PASSAGE:
-*-

I’ve been thinking a lot about diversity recently. Some of this was prompted by an initiative we kicked off within the choir called 2020 Vision – the idea was to encourage everyone in the choir to share their dreams of what kind of choir we could be in ten years’ time. There were some really interesting thoughts shared about the lack of diversity in the choir and what we could do about it. Although the 2020 Vision project has been temporarily paused whilst we deal with the Covid-19 pandemic, the thought processes that it prompted have kept whirring. That’s been in the background; the event in the foreground right now is the murder of George Floyd, and our reactions to it.
BeVox has never had an explicit diversity statement. We believed that our ethos of inclusivity would be enough. Toni and I have always thought of ourselves as colour-blind when it comes to race (and gender-blind etc too) – we see people as human beings, not black women, white men, gay disabled people etc. We can now see that this is not enough, and it comes from a position of privilege. We can only afford to not care what gender someone is, what ethnic origin they are, what their sexual orientation is, because our choices are not constrained by our own race, gender, lack of disability etc. We don’t have the lived experience of people who are marginalised and oppressed because of these factors (or most of them, at least – Toni has some experience of this from a gender point of view). Turning a blind eye to it is not acceptable.
We have a lot to learn. We’re taking on that responsibility to educate ourselves, to learn about the experiences of people who don’t share our privilege, and to listen to those who are sharing their stories. As with everything we do, we want to become better at this.

-*-

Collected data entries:
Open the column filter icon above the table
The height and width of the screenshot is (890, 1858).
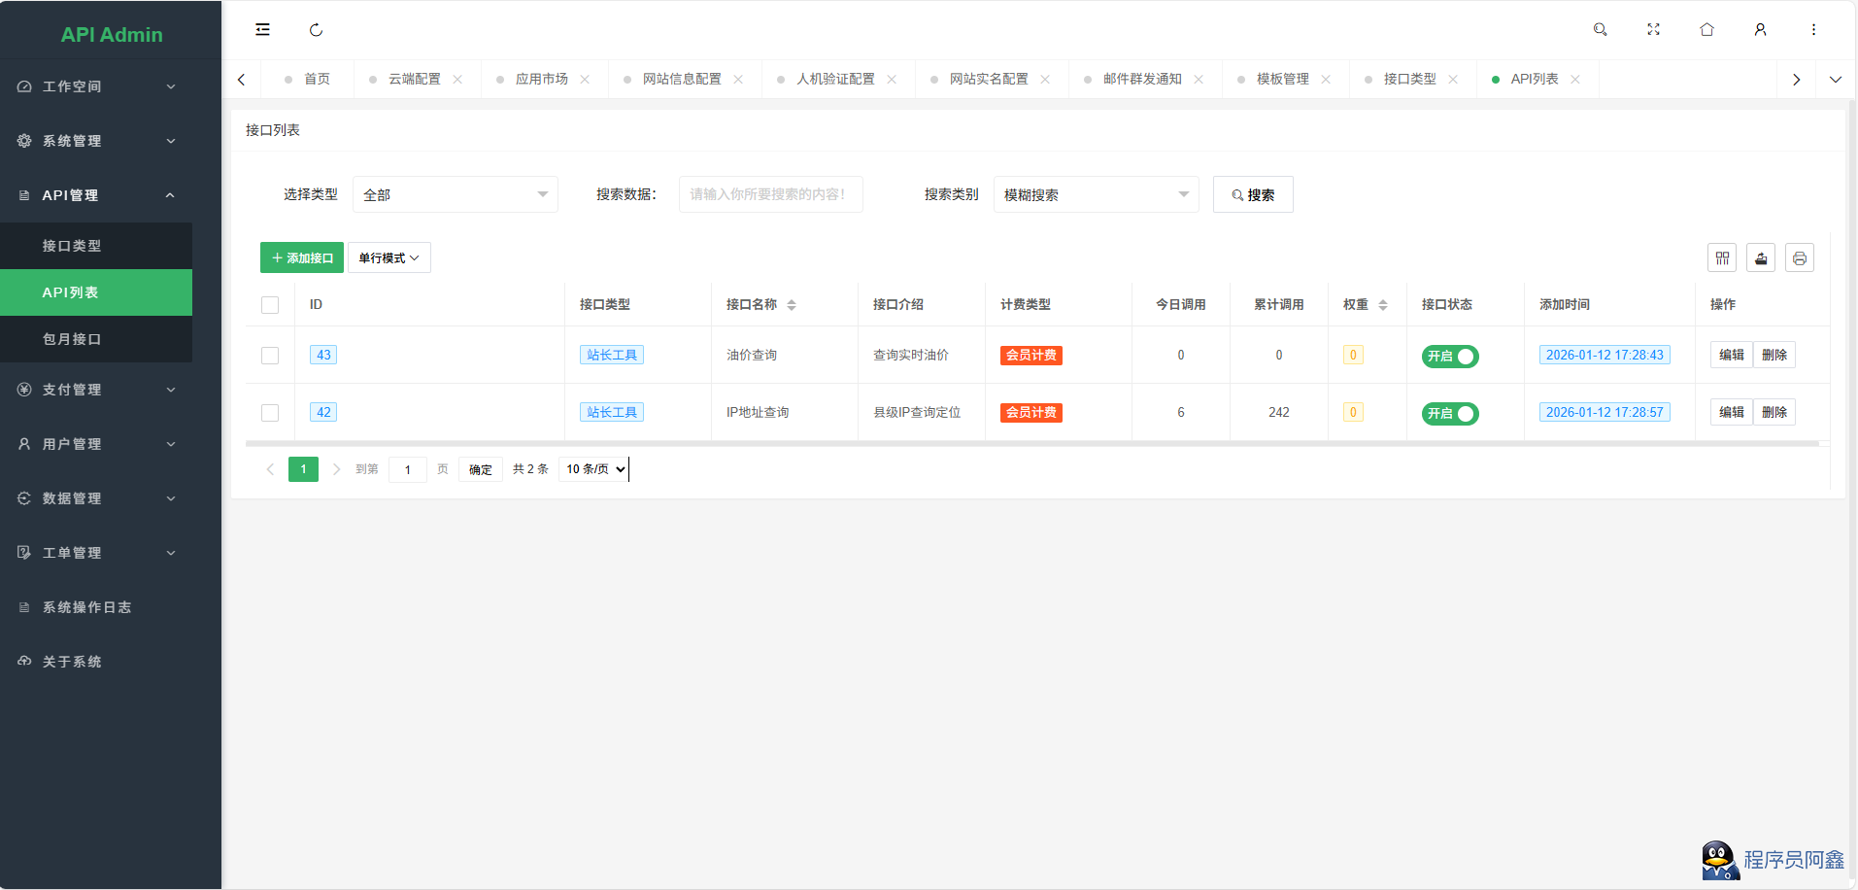(1722, 258)
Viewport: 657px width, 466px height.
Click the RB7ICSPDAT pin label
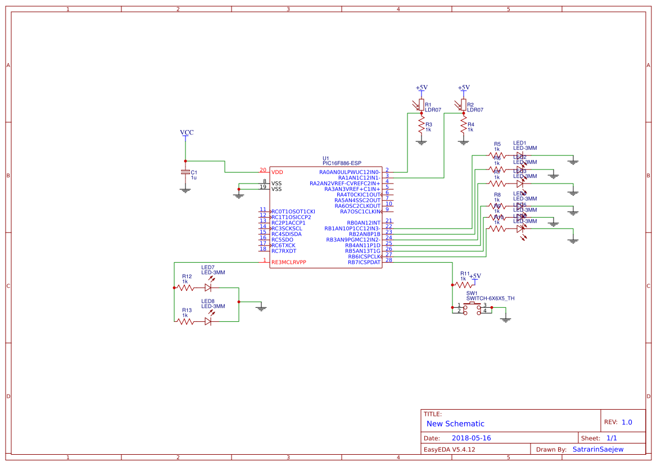coord(364,262)
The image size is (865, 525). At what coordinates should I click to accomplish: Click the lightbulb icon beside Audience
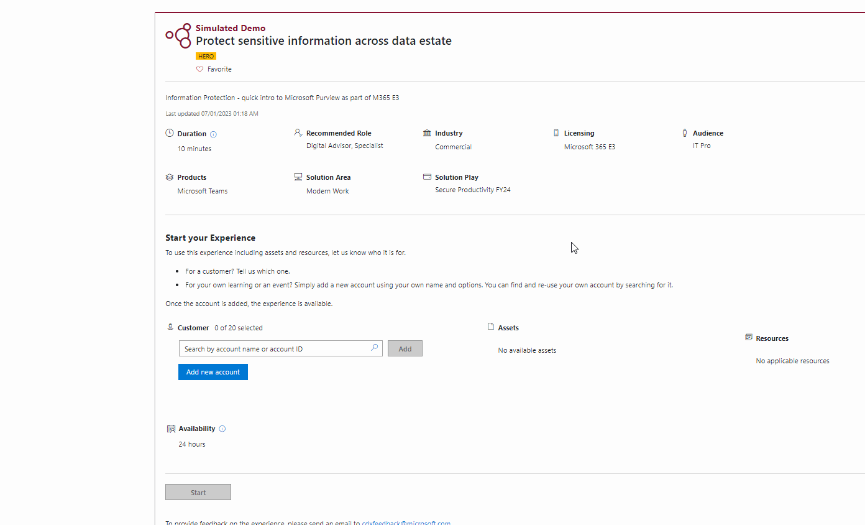point(684,132)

-*-

QUESTIONS TO ANSWER:
A - In the passage on choir diversity, what was the 2020 Vision initiative meant to encourage choir members to do?
B - Carry on the passage on choir diversity from its final sentence.

ANSWERS TO THIS EXERCISE:
A - It was meant to encourage everyone in the choir to share their dreams of what kind of choir it could be in ten years' time.

B -
One of the unexpected positives that has come out of our enforced retreat into isolation during the pandemic is that we’ve got the time to reflect on what we do, how we do it – even why we do it. There have been a number of things we’ve done as a choir that have been really positive – taking the time to really work on vocal technique, to spend time with every singer in one-to-one sessions, to celebrate our history through sing-alongs with past concerts etc. Our community has come together to support each other in new and glorious ways. We want to make sure we’re really capitalising on this opportunity to reflect on how we can be better – better leaders, better singers, better human beings. Once we’ve taken the time to learn more about what it means to be truly diverse, we intend to involve the whole choir in a discussion about how we translate those ideals into real action.
As I said, we have a lot to learn, and we intend to do just that. This will take time, and we ask for everyone’s patience while we work at getting better. We want diversity to become fundamental to who we are as a choir, not an after-thought or an optional extra. We need to involve our whole community in this, and we need to reach out to people who aren’t in our current community too. We need to ensure that everyone we work with, from venue staff to sound engineers, reflect our values. And we need to use our voices, not just to entertain, but to inform, to educate, to inspire. We will be silent no longer.